I am still trying to get used to the unusual weather here. (The saying in Oklahoma is, “If you don’t like the weather, wait 5 minutes…it will change.”) The lightning and thunderstorms are spectacular, the summers are really hot and though snowfall isn’t usually too bad in winter there are terrible ice storms in this part of the state. Oklahoma is a “severe weather state” which means it can have really destructive weather, in our case severe thunderstorms and tornadoes. Most of the state lies in “tornado alley,” the part of the US which has the most annual tornadoes. Students here have “tornado drills” in school where they go to the safest part of the building (at our school it’s the reinforced central hall outside the classrooms) and practice what to do if a tornado hits (you sit up against the wall with your knees up and head down and your hands covering the back of your neck). Houses here often have a special safe room built in just in case a tornado hits. Everyone here knows where the closest tornado shelter is so they know where to go in case the tornado siren sounds a warning.
Here are a few other things I have found interesting about Oklahoma:
Oklahomans are very proud of their state flag, which has an Osage warrior's shield (made from buffalo hide and decorated with seven eagle feathers hanging from the lower edge) in the center. The background is a field of blue borrowed from the blue flag that Choctaw soldiers carried during the Civil War. The state flag flies everywhere here and students in schools salute not only the American flag every morning but “the flag of the state of Oklahoma whose symbols of peace unite all people.”
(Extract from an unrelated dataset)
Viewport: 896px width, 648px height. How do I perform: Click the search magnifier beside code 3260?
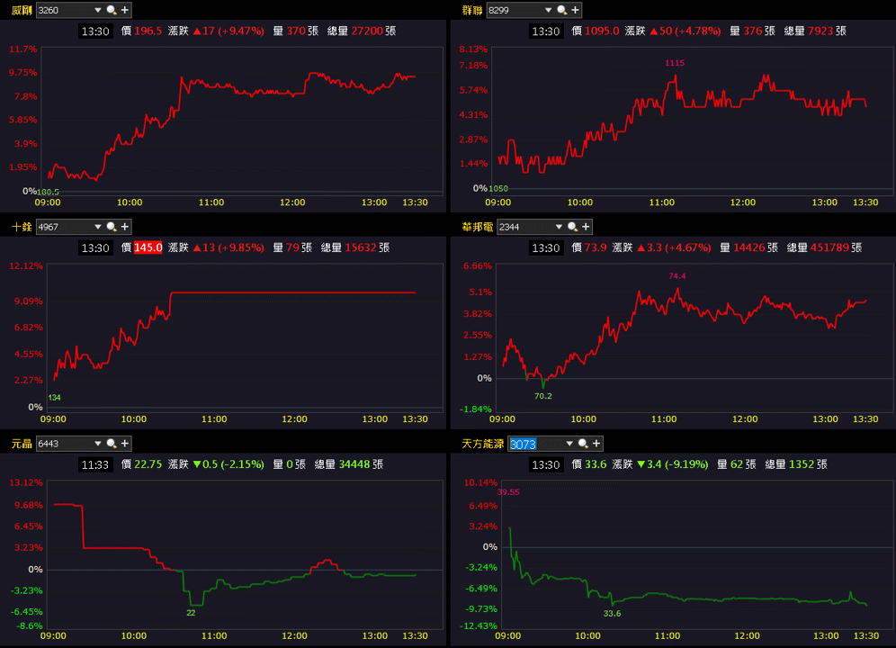pyautogui.click(x=112, y=10)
Oklahoma is bordered by six states: Texas to the south and west, Arkansas and Missouri to the east, Kansas to the north and Colorado and New Mexico at the tip of the northwestern Oklahoma panhandle.
Oklahoma has the largest Native American population of any state in the U.S. Many of the 250,000 American Indians living in Oklahoma are descended from the 67 tribes who inhabited the Indian Territory. Oklahoma today is tribal headquarters for 39 different tribes.
The Oklahoma City National Memorial is located in downtown Oklahoma City and is the largest one of its kind in the nation. It honors “the victims, survivors, rescuers, and all who were changed” at the site of the Federal Building which was bombed on April 19, 1995. The part of the memorial that is the most heartbreaking is The Field of Empty Chairs, 168 empty chairs, one for each person who died that awful day. A bombing victim's name is etched in the glass base of each chair, with their chair representing the empty chair at the dinner table of the victim's family. The chairs are arranged in nine rows symbolizing the nine floors of the building, and each person's chair is on the row (or the floor) on which the person worked or was visiting when the bomb went off.